Later, I kept going through our conversation in my head. I couldn’t understand, given how little she was prepared to talk about the experiment, why she’d met with me at all.

Milgram’s use of ordinary citizens in his experiment was unusual at the time. Most social psychology experiments used undergraduates, who were both plentiful and handy. Critics of the discipline had complained as early as the 1940s that the “science of human behavior” was primarily the science of the behavior of college undergraduates. By the mid- to late 1960s, surveys published in leading psychology journals found that 90 percent of subjects were college students, with 80 percent of those first-years “coerced” into participating, by either receiving extra points for taking part or being penalized for not taking part.
2
Milgram was conscious that others would argue that high rates of obedience among competitive Ivy Leaguers and indifference to the learner’s pain were hardly surprising.
3
But his primary reason for not using students was more mundane: his grant had come through at the start of the summer break, when most of them had left, or were about to leave, New Haven for the holidays.

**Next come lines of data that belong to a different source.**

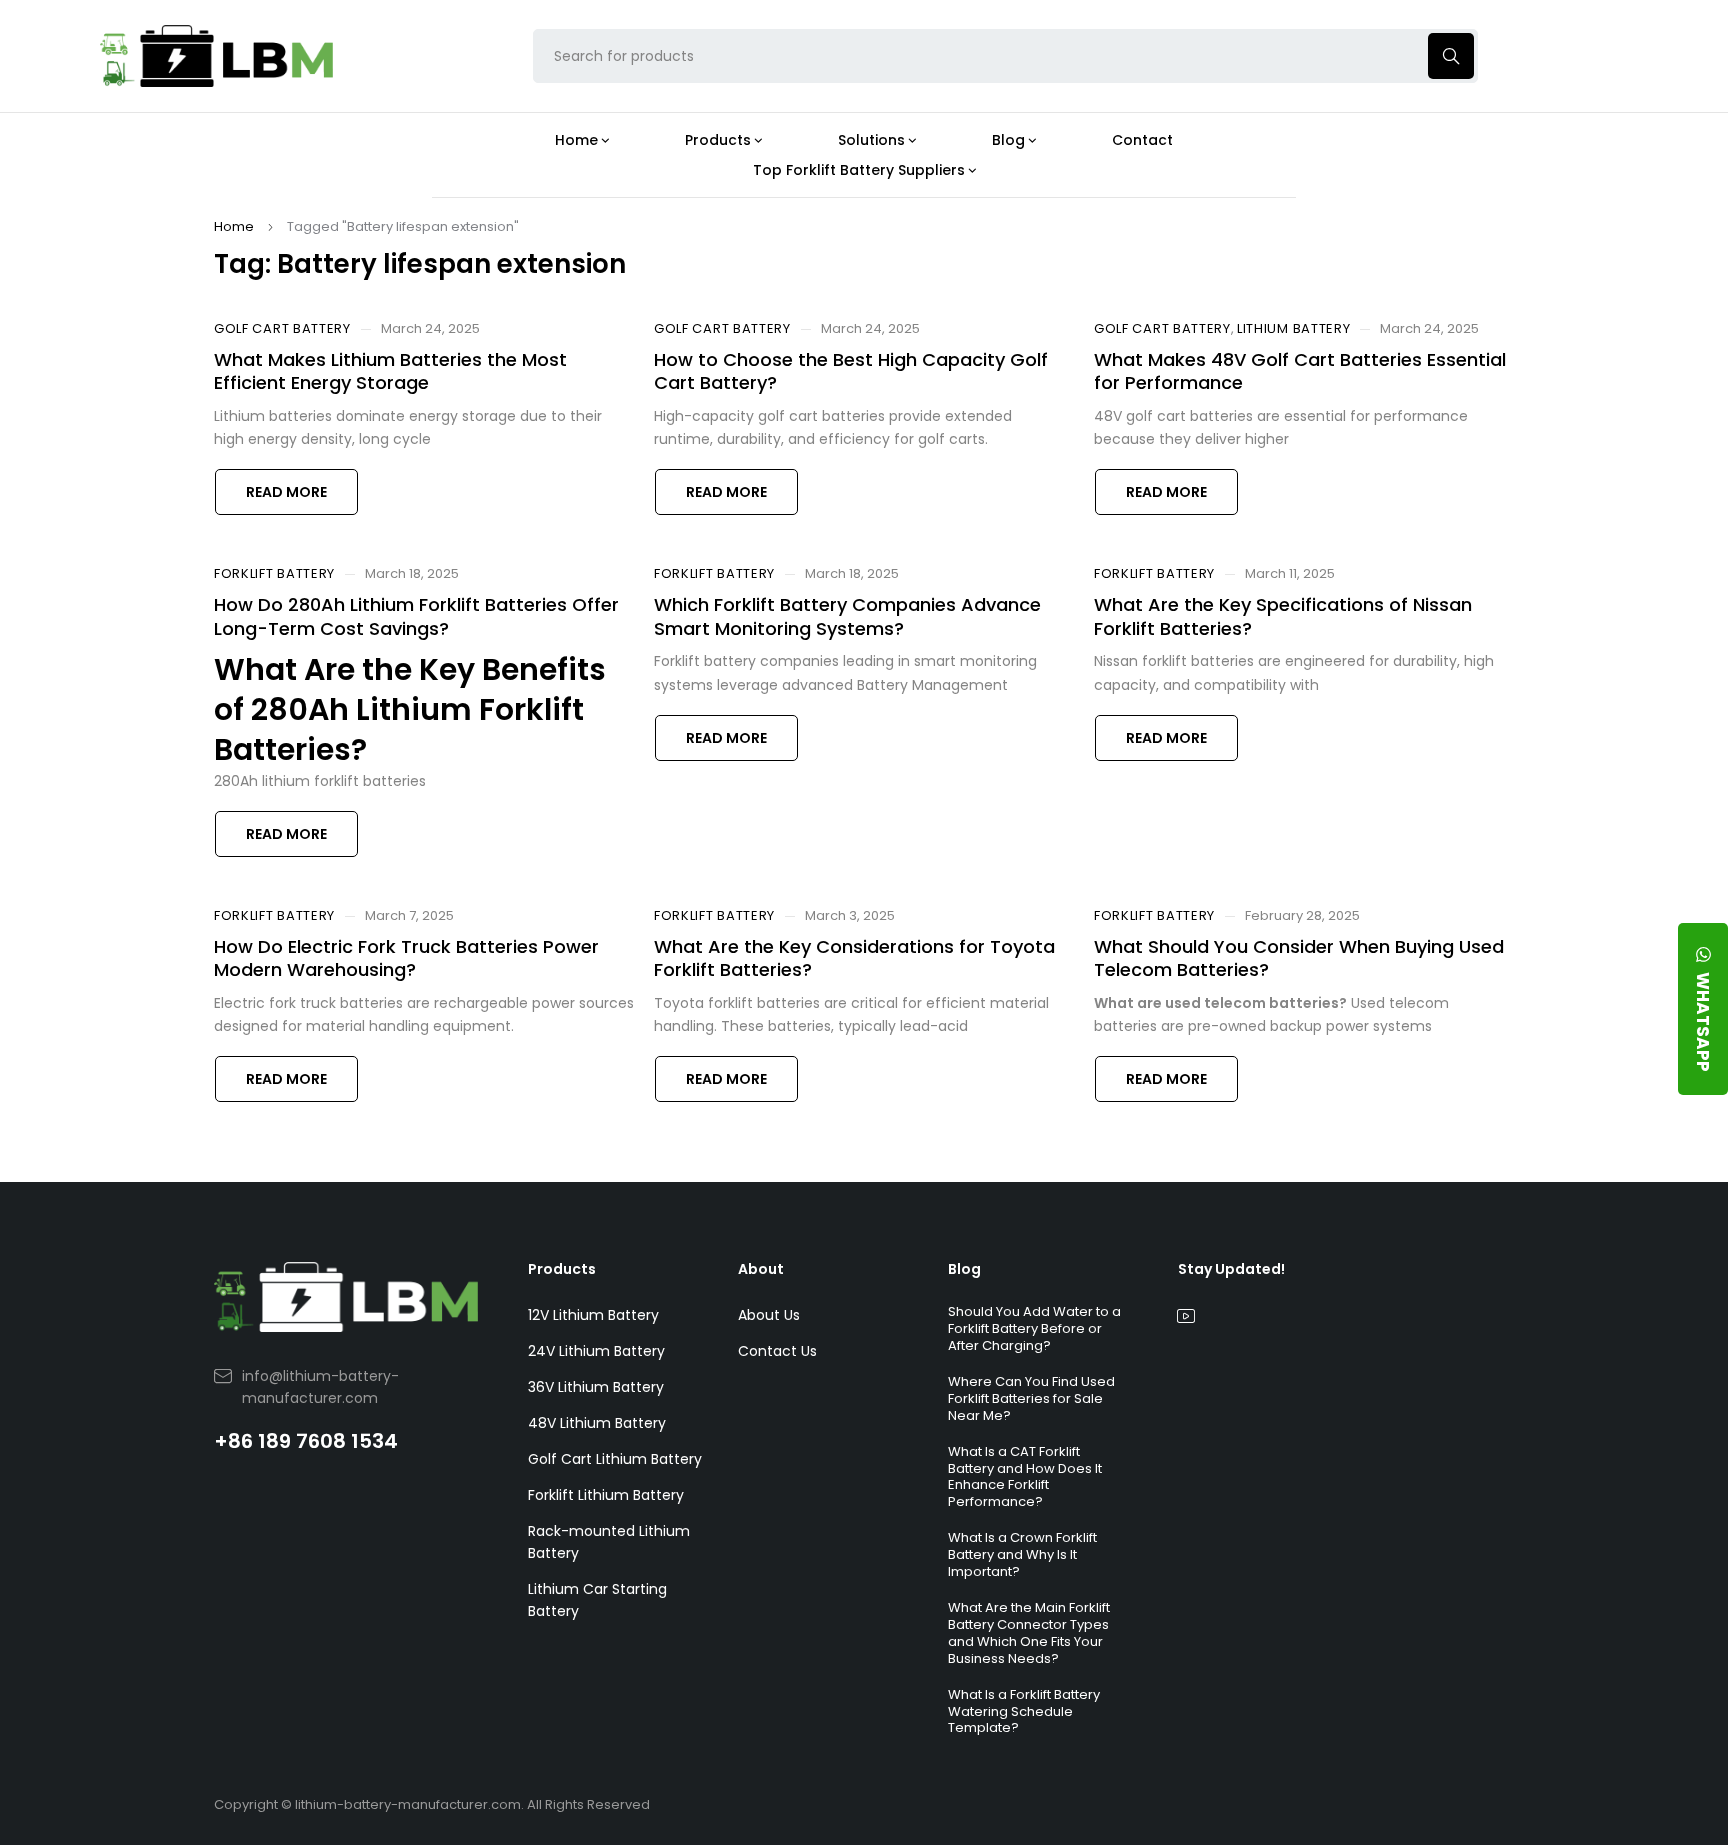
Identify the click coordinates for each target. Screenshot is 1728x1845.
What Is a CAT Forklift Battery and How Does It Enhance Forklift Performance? (1025, 1477)
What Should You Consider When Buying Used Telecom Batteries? (1299, 958)
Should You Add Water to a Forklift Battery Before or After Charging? (1034, 1328)
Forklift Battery (274, 574)
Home (234, 226)
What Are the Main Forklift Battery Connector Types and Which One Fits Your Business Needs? (1029, 1633)
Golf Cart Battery (282, 329)
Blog (964, 1269)
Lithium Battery (1294, 329)
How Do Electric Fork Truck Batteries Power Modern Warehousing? (406, 958)
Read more (286, 492)
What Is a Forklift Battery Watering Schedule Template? (1024, 1711)
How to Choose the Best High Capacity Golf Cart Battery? (851, 371)
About (761, 1269)
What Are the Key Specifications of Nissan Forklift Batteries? (1283, 616)
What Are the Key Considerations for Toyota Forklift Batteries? (854, 958)
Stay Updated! (1231, 1269)
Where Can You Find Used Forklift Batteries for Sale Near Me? (1031, 1398)
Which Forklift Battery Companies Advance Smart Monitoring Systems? (847, 616)
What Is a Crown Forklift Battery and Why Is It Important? (1022, 1554)
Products (562, 1269)
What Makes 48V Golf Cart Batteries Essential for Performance (1300, 371)
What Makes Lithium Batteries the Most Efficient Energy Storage (390, 371)
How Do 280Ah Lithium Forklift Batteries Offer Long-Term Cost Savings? (416, 616)
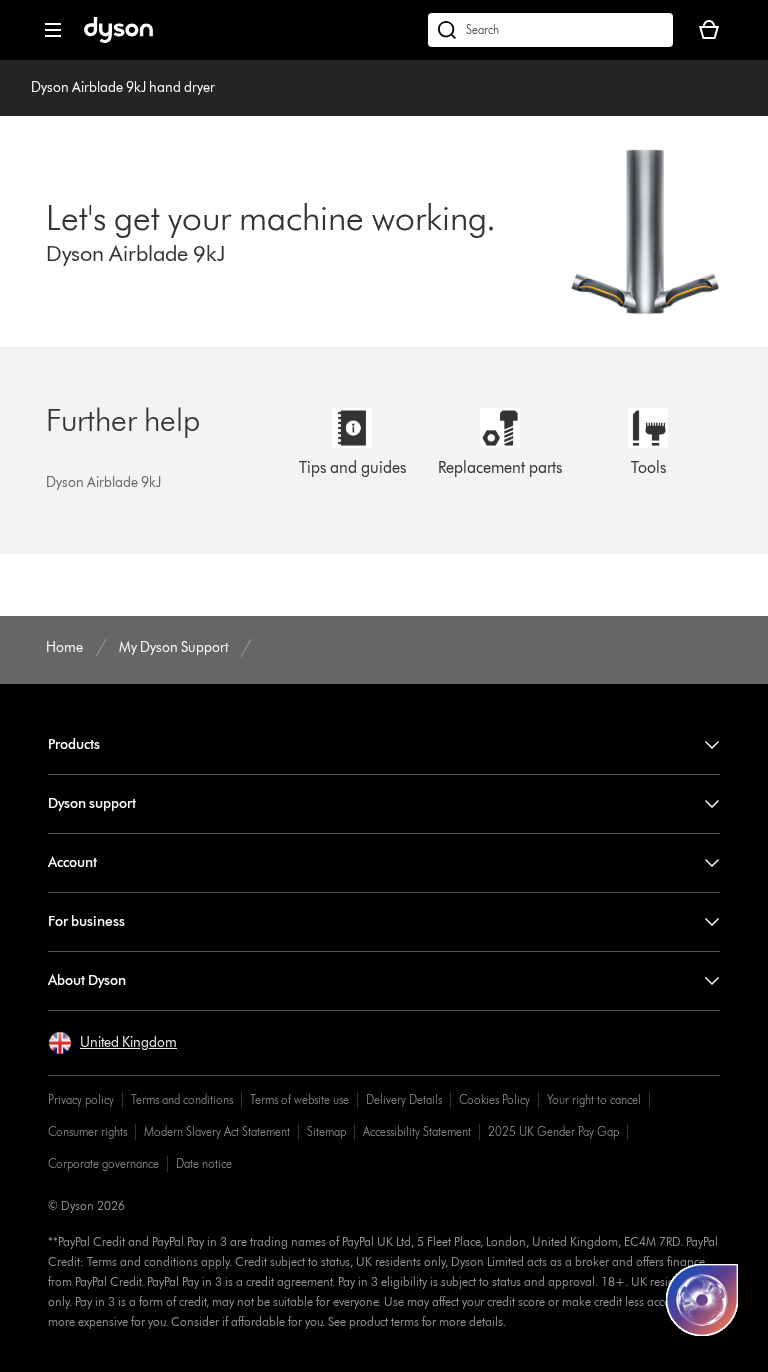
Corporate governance (103, 1163)
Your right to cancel (594, 1099)
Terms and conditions (182, 1099)
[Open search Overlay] (550, 30)
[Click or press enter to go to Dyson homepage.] (118, 38)
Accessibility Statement (417, 1131)
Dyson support (92, 803)
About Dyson (87, 980)
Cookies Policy (494, 1099)
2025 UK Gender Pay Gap (553, 1131)
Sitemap (326, 1131)
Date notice (204, 1163)
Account (72, 862)
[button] (112, 1043)
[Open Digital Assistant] (702, 1300)
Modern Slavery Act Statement (217, 1131)
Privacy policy (81, 1099)
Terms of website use (299, 1099)
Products (74, 744)
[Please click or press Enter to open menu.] (53, 30)
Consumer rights (87, 1131)
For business (86, 921)
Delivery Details (404, 1099)
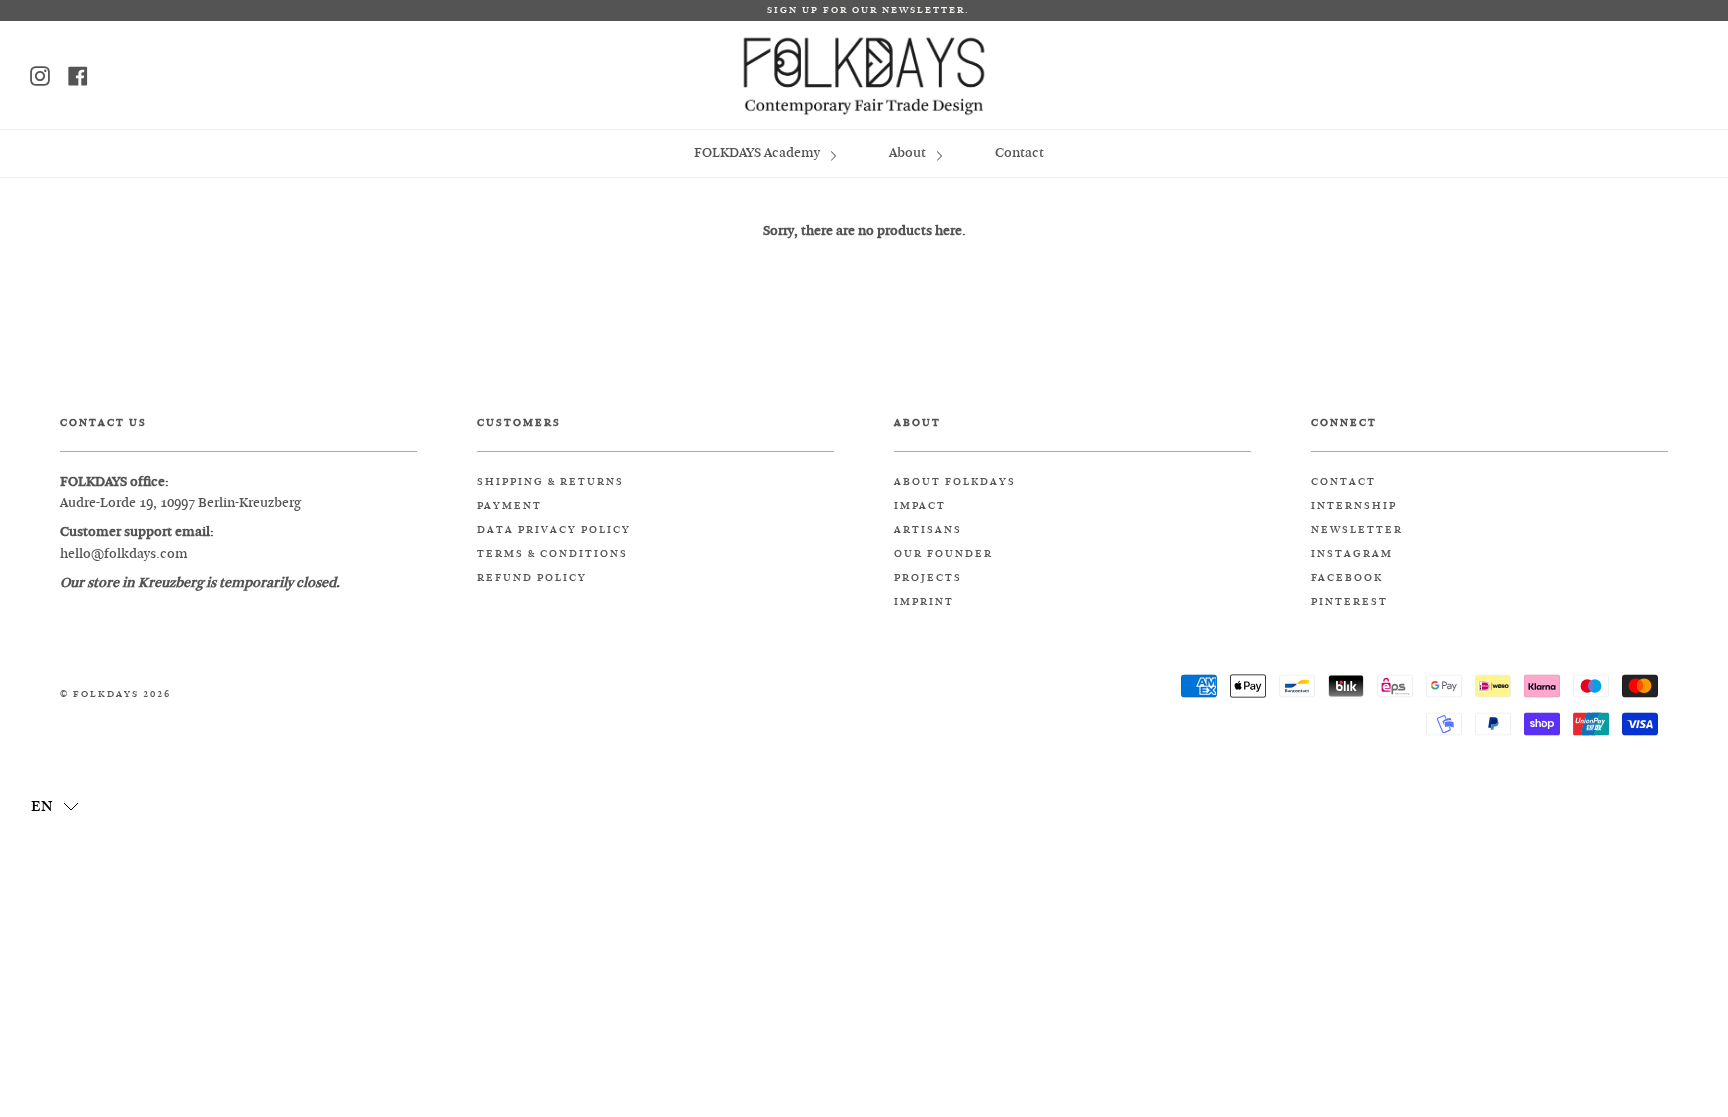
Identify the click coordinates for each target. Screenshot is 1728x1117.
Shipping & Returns (550, 482)
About (909, 152)
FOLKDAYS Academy (758, 152)
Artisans (928, 530)
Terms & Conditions (552, 554)
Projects (928, 578)
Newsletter (1357, 530)
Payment (509, 506)
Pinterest (1349, 602)
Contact (1019, 152)
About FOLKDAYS (955, 482)
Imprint (924, 602)
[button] (55, 805)
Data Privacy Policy (554, 530)
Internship (1354, 506)
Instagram (1352, 554)
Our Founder (943, 554)
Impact (920, 506)
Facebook (1347, 578)
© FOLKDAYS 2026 (115, 694)
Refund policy (532, 578)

Psychological researchers at the time generally used men as subjects, and it was common to generalize from their male subjects to society at large.
4
Milgram appeared to have been no different: there is no reference to using female subjects in his early plans for
the experiment, and he excluded females in his initial recruitment drive. Given that they were used only in condition 20, which came late in the program, it seems to have been more of an afterthought. Condition 20 was the second to last experiment conducted at Yale, held in the final two months. In his progress report to the NSF in January 1962, just two months before the condition ran, Milgram had made no mention of it, even though he described the other ten conditions he had planned for February, March, and April.
5
It’s likely that, just as he had been gathering information after each experiment about participants’ political beliefs, ethnic background, religion, and military service to see if those variables had any relationship to their level of obedience, he came to regard gender as another factor worth investigating.